Our house was small. There weren't many places to hide things. But I'd seen Aunt Yuki acting strange whenever I went near the storage closet upstairs, the one she kept locked even though we didn't have anything valuable.
The key was in her room, hidden in a box of old jewelry I wasn't supposed to touch.
My hands were sweating when I unlocked the closet door.
Inside were boxes. Lots of them. Stacked carefully, labeled with dates and names I didn't recognize. I pulled down the one marked "K.S. & R.S. - 2010."
My parents' initials.
Inside were newspaper clippings, all yellowed with age. I spread them out on the floor, my heart racing as I read.
LEAGUE ANNOUNCES INVESTIGATION INTO ROGUE TRAINERS
DOZENS ARRESTED IN ALLEGED CONSPIRACY
OFFICIALS: "THREAT TO POKEMON SAFETY NEUTRALIZED"
But it was the photo that made me stop breathing.

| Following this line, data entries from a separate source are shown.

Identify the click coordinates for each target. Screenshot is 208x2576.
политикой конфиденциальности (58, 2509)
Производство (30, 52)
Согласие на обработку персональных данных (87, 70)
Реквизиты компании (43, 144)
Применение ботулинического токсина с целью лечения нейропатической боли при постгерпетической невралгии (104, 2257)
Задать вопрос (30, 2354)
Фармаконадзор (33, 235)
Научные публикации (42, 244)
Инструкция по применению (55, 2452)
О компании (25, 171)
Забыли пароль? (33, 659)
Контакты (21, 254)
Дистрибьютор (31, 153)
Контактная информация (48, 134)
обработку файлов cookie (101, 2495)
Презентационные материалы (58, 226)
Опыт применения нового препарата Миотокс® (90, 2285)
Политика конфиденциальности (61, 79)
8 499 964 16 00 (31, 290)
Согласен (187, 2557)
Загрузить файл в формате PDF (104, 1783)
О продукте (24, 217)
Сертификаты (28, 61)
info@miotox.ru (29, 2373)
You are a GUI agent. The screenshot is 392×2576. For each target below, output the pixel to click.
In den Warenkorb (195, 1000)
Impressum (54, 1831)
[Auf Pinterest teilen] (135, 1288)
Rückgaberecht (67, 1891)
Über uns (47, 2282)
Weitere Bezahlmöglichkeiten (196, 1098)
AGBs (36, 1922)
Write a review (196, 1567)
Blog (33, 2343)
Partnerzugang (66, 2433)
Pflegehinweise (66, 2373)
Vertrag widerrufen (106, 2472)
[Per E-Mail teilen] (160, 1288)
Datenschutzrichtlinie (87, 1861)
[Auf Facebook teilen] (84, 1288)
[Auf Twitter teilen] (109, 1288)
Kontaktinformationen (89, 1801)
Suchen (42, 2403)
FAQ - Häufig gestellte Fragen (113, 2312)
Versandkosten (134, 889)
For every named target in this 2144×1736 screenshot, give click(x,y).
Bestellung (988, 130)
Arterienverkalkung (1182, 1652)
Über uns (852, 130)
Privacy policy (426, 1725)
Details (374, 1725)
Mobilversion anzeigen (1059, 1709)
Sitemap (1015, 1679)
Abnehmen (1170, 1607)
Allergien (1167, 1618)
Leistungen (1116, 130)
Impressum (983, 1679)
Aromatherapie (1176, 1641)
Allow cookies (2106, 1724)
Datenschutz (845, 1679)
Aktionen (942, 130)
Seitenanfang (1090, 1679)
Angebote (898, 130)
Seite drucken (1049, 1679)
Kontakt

Two trainers being led away by League officials in dark uniforms. Their faces were blurred out, but I could see enough. The woman had dark hair pulled back in a ponytail. The man was tall, broad-shouldered, looked like he'd been in a fight. Their hands were cuffed.
Under the photo: Trainers arrested during The Purge. League officials declined to provide names or charges.
I stared at the blurred faces and felt something crack open inside my chest. These were my parents. These were the people who were supposed to raise me, who were supposed to teach me about Pokemon and training and the world.
Instead they'd been arrested and erased.
I kept reading. Most of the articles said the same things in different words: dangerous trainers, threat to the League, illegal Pokemon experimentation. But there was one article that was different.
WHISTLEBLOWER CLAIMS PURGE TARGETS INNOCENT TRAINERS
Anonymous source says League investigation based on false evidence
"They found something the League didn't want them to find," source claims
The article was dated two weeks after the others. At the bottom someone had written in faded pencil: "They're lying. K & R were right."
I didn't know how long I sat there, reading and rereading the articles. The sun had moved across the floor by the time I heard the front door open.
I scrambled to put everything back, but I wasn't fast enough.
Aunt Yuki stood in the doorway of the closet, her face white. "Akira."
"I needed to know," I said. "You weren't going to tell me."
"I wasn't going to tell you because it's dangerous for you to know! Don't you understand? The League doesn't let go of things. If they think you're digging into what happened to your parents—"
"Then what? They'll exile me too? At least I'd be in the same place they are."
"You don't know that they're alive!"
The words hung between us like something physical.
"But you don't know that they're dead," I said quietly.
She turned away, shoulders shaking. "Pack your bag. If you're determined to do this, then do it. But don't come crying to me when you realize the world isn't what you thought it was."
She walked out and I heard her bedroom door close.
I looked down at the clippings one more time. At my parents' blurred faces, forever frozen in the moment everything went wrong.
Then I went to my room and started packing.